Ce qu’on veut, c’est gagner quelques heures. Dans la nuit Lasne et Gomin s’adressent encore au Comité : « tout est dans la plus grande sécurité ; » mais une angoisse subsiste : que faire, le lendemain, à midi, quand le Commissaire civil qui doit remplacer Damont, se présentera au Temple ? Il faudra bien lui apprendre le décès de l’enfant : peut-être sera-t-il moins complaisant ou plus perspicace que Damont ? « Nous vous prions, écrivent les gardiens, de nous instruire de la conduite à tenir à l’égard de ce commissaire. » Le Comité répond : Le service doit se continuer « comme à l’ordinaire, jusqu’à ce qu’il en soit autrement délibéré, » car il n’a plus d’inquiétude quand le nouveau commissaire arrivera, on pourra lui montrer le cadavre : les mesures sont prises pour que, à ce moment, l’enfant mort soit méconnaissable.

__JEU DE DONNÉES__.
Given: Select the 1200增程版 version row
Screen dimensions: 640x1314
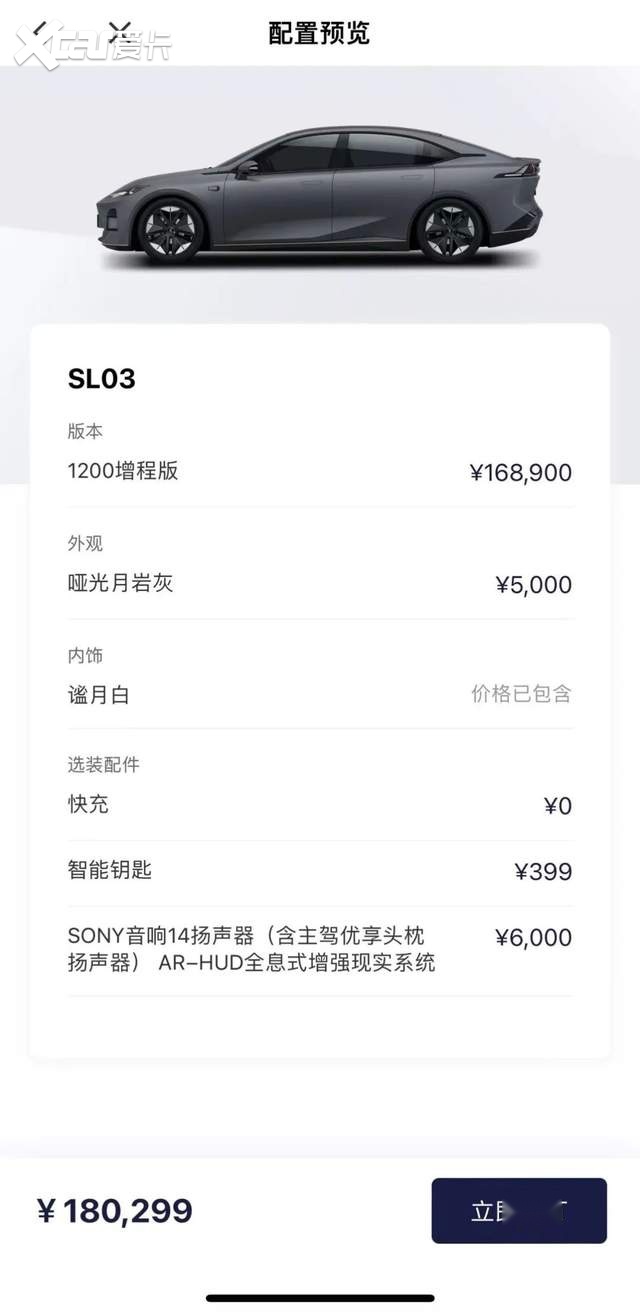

__CONSIGNE__. Extrayez du texte le passage qui commence à « Ce qu’on veut, c’est » et se termine à « mort soit méconnaissable. ».

__RÉPONSE__.
Ce qu’on veut, c’est gagner quelques heures. Dans la nuit Lasne et Gomin s’adressent encore au Comité : « tout est dans la plus grande sécurité ; » mais une angoisse subsiste : que faire, le lendemain, à midi, quand le Commissaire civil qui doit remplacer Damont, se présentera au Temple ? Il faudra bien lui apprendre le décès de l’enfant : peut-être sera-t-il moins complaisant ou plus perspicace que Damont ? « Nous vous prions, écrivent les gardiens, de nous instruire de la conduite à tenir à l’égard de ce commissaire. » Le Comité répond : Le service doit se continuer « comme à l’ordinaire, jusqu’à ce qu’il en soit autrement délibéré, » car il n’a plus d’inquiétude quand le nouveau commissaire arrivera, on pourra lui montrer le cadavre : les mesures sont prises pour que, à ce moment, l’enfant mort soit méconnaissable.